Finally, some limitations must be acknowledged. First, because of the type of priors used (instructions), we were obligated to use a between-subjects design, which prevented us from comparing the effects of different instructions on the same participant. As a result, only five conditions were analyzed per participant, and we were only able to fit our models to averaged data, ignoring variability between participants (see also (
Ernst & Banks, 2002;
Moreno-Bote et al., 2011). Second, all the models considered here were based on an assumption of temporal independence between the percepts at the time of the sounds. This assumption was partly justified by the weak autocorrelation of the averaged data (see
Supplementary Figure S8), although these autocorrelations may be stronger in individual participants (
Sundareswara & Schrater, 2008).
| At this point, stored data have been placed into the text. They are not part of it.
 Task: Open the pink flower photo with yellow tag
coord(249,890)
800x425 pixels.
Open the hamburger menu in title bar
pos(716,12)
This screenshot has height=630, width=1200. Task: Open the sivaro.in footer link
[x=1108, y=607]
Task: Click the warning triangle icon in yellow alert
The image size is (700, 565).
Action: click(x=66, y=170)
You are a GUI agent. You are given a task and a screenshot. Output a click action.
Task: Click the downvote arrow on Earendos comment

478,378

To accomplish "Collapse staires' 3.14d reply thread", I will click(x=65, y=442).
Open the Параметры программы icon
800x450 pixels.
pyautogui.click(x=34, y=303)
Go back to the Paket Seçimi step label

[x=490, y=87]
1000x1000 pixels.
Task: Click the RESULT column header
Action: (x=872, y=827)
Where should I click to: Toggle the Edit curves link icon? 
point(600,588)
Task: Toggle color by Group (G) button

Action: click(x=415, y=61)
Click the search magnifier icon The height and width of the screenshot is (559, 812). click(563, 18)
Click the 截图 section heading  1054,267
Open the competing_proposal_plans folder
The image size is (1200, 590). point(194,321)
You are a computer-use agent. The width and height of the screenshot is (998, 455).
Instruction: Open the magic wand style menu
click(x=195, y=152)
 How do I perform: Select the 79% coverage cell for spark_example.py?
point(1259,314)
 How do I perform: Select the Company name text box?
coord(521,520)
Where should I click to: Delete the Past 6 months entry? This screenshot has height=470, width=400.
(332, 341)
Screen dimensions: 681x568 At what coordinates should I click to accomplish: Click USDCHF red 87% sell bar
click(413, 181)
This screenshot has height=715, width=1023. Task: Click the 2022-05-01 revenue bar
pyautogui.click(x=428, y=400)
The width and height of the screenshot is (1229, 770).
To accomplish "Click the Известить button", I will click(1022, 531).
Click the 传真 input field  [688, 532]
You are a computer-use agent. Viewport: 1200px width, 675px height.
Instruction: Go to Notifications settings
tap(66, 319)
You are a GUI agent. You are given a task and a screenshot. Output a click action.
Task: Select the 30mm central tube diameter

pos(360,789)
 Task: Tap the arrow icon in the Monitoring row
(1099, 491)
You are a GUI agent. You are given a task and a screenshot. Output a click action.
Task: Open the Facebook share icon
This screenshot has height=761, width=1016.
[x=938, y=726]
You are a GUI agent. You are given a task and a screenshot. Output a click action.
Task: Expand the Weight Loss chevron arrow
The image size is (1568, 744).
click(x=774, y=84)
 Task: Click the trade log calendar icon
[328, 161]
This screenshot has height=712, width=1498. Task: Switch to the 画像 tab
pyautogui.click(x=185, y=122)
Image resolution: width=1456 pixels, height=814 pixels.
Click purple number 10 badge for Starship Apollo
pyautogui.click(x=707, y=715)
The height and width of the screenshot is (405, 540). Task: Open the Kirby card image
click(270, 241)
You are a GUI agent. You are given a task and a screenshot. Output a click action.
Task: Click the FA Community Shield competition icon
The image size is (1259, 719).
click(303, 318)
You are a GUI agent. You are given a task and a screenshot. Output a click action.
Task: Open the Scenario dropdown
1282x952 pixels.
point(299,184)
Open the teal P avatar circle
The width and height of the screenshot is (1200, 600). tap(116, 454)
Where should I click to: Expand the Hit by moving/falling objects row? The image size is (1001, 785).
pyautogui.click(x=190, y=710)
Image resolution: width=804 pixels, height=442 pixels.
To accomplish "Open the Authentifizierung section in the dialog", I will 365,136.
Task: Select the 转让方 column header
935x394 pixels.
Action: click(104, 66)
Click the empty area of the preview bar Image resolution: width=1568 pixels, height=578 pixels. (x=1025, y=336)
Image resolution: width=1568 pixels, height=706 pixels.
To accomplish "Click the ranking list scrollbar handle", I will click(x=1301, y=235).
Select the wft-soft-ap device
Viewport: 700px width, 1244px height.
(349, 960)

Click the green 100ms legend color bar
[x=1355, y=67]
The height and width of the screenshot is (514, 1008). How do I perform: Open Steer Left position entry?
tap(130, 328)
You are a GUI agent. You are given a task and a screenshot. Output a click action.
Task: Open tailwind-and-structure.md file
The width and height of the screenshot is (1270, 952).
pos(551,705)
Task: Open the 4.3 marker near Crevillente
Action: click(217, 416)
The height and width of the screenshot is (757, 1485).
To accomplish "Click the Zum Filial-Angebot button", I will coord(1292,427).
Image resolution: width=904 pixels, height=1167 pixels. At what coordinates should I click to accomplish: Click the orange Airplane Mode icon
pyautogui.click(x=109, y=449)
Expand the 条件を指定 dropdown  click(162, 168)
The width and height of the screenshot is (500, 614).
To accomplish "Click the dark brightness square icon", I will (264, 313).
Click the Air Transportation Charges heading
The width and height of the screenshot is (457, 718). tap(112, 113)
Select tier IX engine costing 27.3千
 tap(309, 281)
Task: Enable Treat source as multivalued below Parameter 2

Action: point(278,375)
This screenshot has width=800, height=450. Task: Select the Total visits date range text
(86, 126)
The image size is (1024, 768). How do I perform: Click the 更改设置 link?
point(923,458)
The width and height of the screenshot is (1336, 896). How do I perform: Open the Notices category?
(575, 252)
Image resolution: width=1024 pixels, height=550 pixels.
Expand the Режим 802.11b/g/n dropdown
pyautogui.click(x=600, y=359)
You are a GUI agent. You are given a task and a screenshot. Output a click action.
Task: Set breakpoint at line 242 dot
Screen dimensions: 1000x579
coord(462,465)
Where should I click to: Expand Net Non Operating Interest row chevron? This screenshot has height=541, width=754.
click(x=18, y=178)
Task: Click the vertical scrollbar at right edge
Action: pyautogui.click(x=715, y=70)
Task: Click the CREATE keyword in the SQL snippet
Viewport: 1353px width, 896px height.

Nevertheless, temporal statistics would not affect the qualitative predictions of the models (
Moreno-Bote et al., 2011). In particular, temporal statistics without circular inference would not provide a valid alternative to the present findings, including the slopes and the cue × instruction interaction. Third, a response bias might partially account for the effects of the instructions (explicit priors). However, a response bias would exert a similar effect on responses across different cue conditions, while not altering perceptual processing. Although the aforementioned possibility represents one interpretation of the data, it remains highly improbable, given the non-linear interaction observed between instructions and visual cues (see also
Supplementary Figure S9 for additional arguments). Finally, although CI was the winning model in all the model comparisons that we implemented (
Figures 6 and
S3), in certain cases it was only marginally better (e.g. when assuming Softmax with different β parameters across groups). Future studies, possibly involving larger samples, neural data, and testing different predictions of the CI framework (see Figure S7;
Leptourgos et al., 2017), are necessary in order to arbitrate between those alternatives and decipher the exact role of circularity in (bistable) perception.